Similarly, here it is clear that the solicitation required bidders to bid only one commission rate for all copies vended. Denis Copy's use of variable commission rates constituted a material deviation from the requirements of the solicitation and rendered its bid nonresponsive. Compu-Copy, P.S. Protest No. 90-21, July 5, 1990. The contracting officer was correct in rejecting its bid.

The protest is denied.

 

William J. Jones
Associate General Counsel
Office of Contracts and Property Law
[checked against original JLS 6/23/93]


1/This solicitation was issued as an Invitation for Bids pursuant to Chapter 2 of the Postal Contracting Manual (PCM) because the regulations that would have provided for the procurement of coin-operated photocopying services as a "structured contract" under the new Procurement Manual had not yet taken effect.

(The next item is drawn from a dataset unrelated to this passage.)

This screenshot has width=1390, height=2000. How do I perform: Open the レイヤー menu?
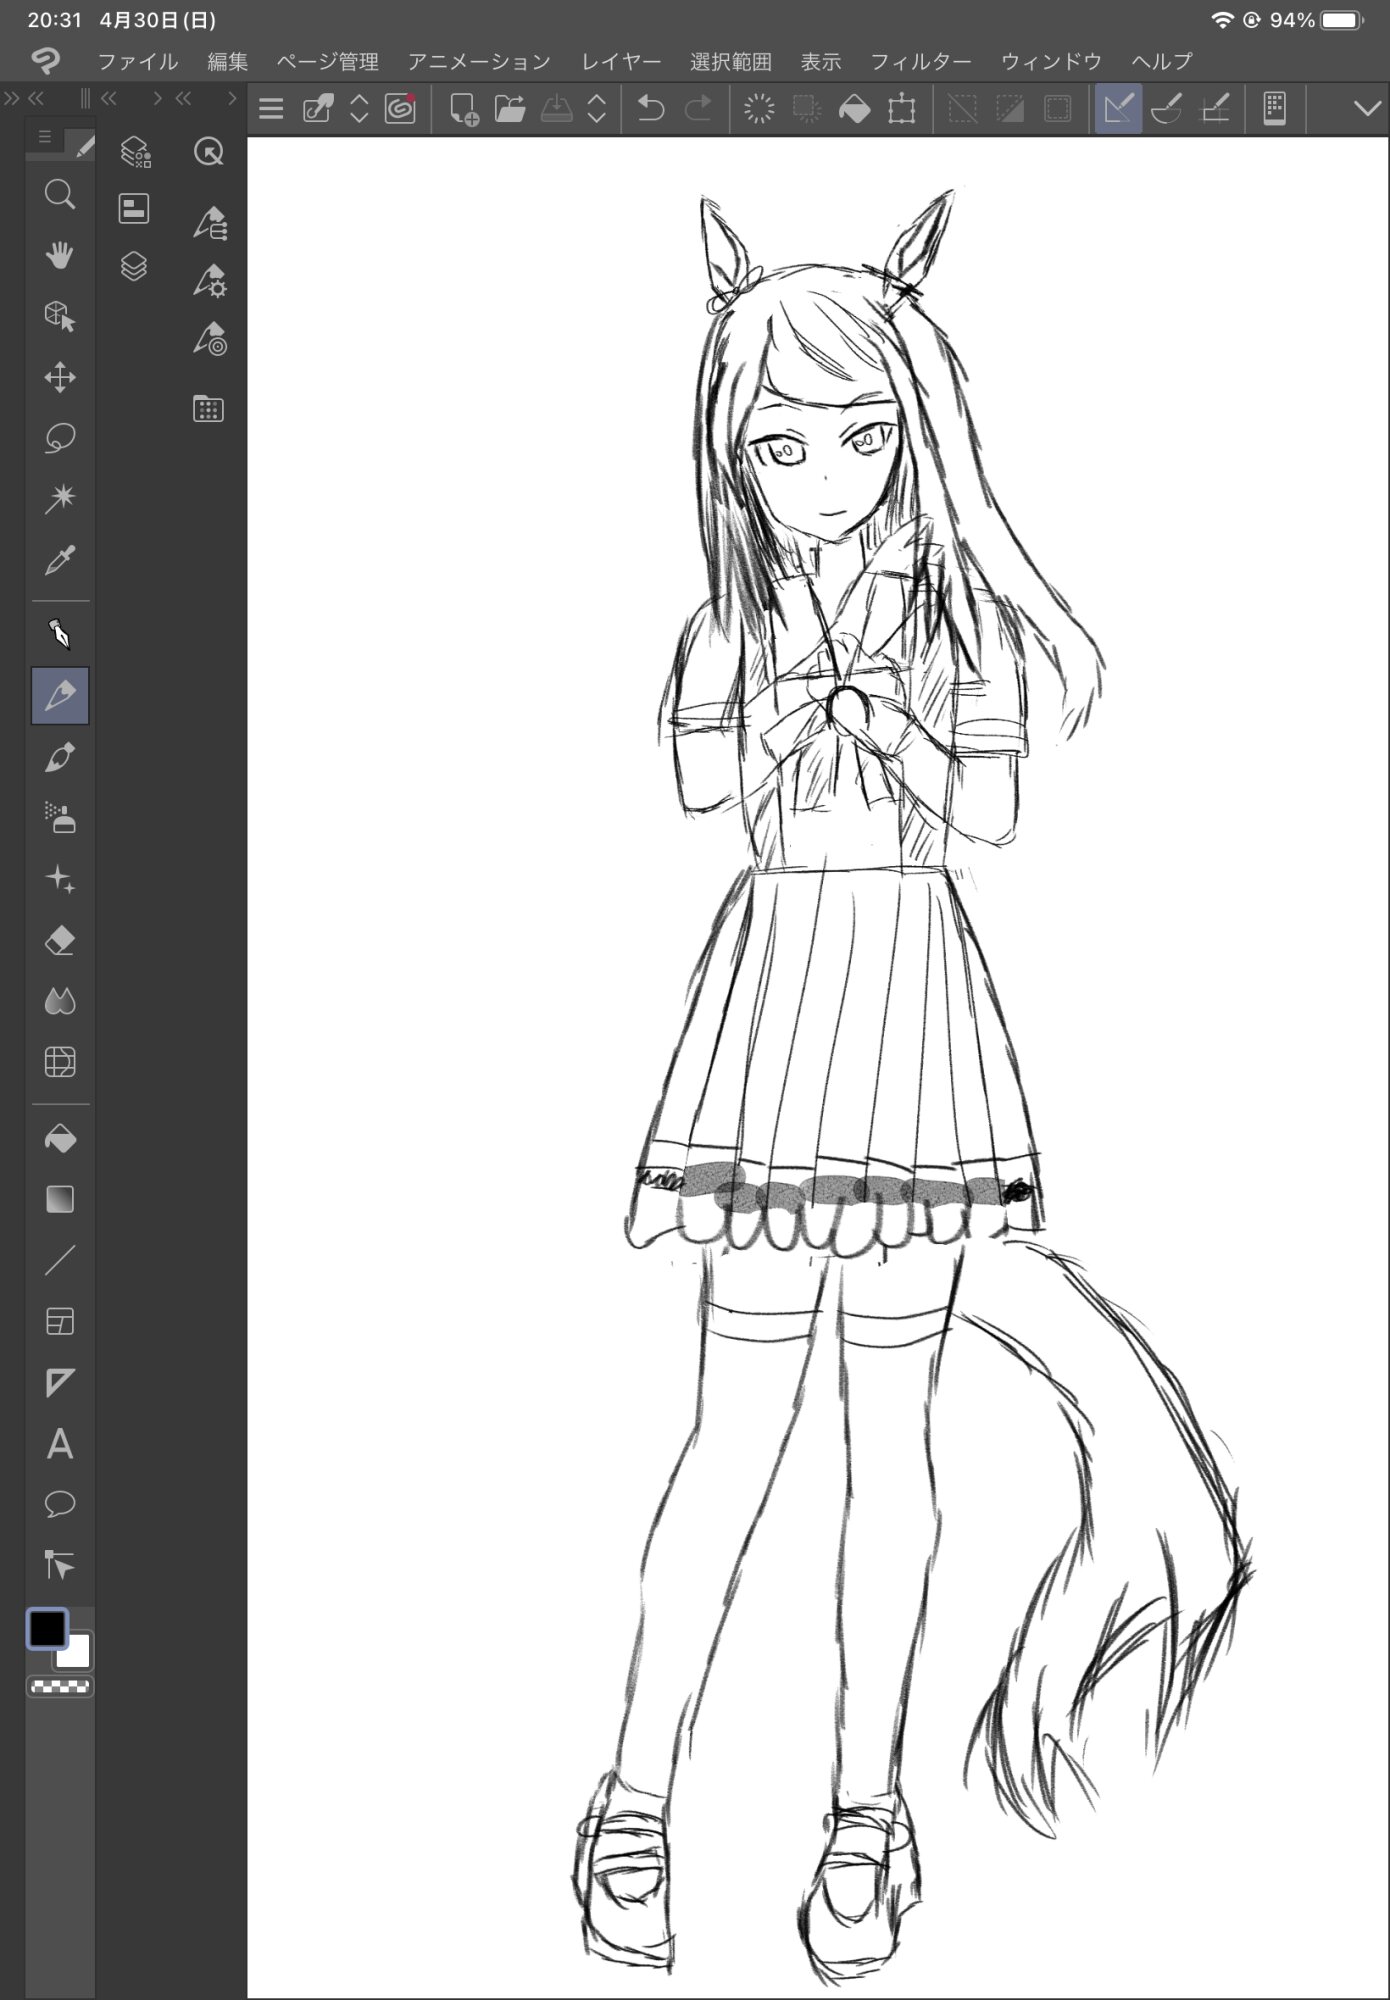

2/Paragraph twenty two reads, in pertinent part: "Under service plan 3, USPS must pay you within 30 days after receiving your invoice. When you make a payment, you must also send reports to the contracting officer and the postmaster in charge of the office where the machine is located. You may use whatever format you choose for the report, but it must contain the following information:

                        * * *
c. Number of days the report covers.
d. Number of copies sold.
e. Number of copies USPS made for its own use.
f. Number of test copies (you made).
g. Amount due USPS.
h. Credit to USPS for test copies or customer refunds.
i. Total paid to USPS."

3/By applying the evaluation formula to the monthly numbers supplied by Denis Copy, (50% x 254 x 480) + (99% x 254 x 265), a monthly commission of $125.59 is obtained, compared to the $111.75 bid by Pitney Bowes.

4/The bid thus creates an ambiguity notwithstanding the protester's earnest assurances to the contrary

5/Arguably, the bid involves a third commission rate as well - no commission for any copies in excess of 750 per month (27 per day or more).

6/The only difference between the solicitation language in Equipment Marketing and the present case is that the words "per copy" were located to the left of the single commission rate space in Equipment Marketing. This minor difference does not affect the result reached in this case.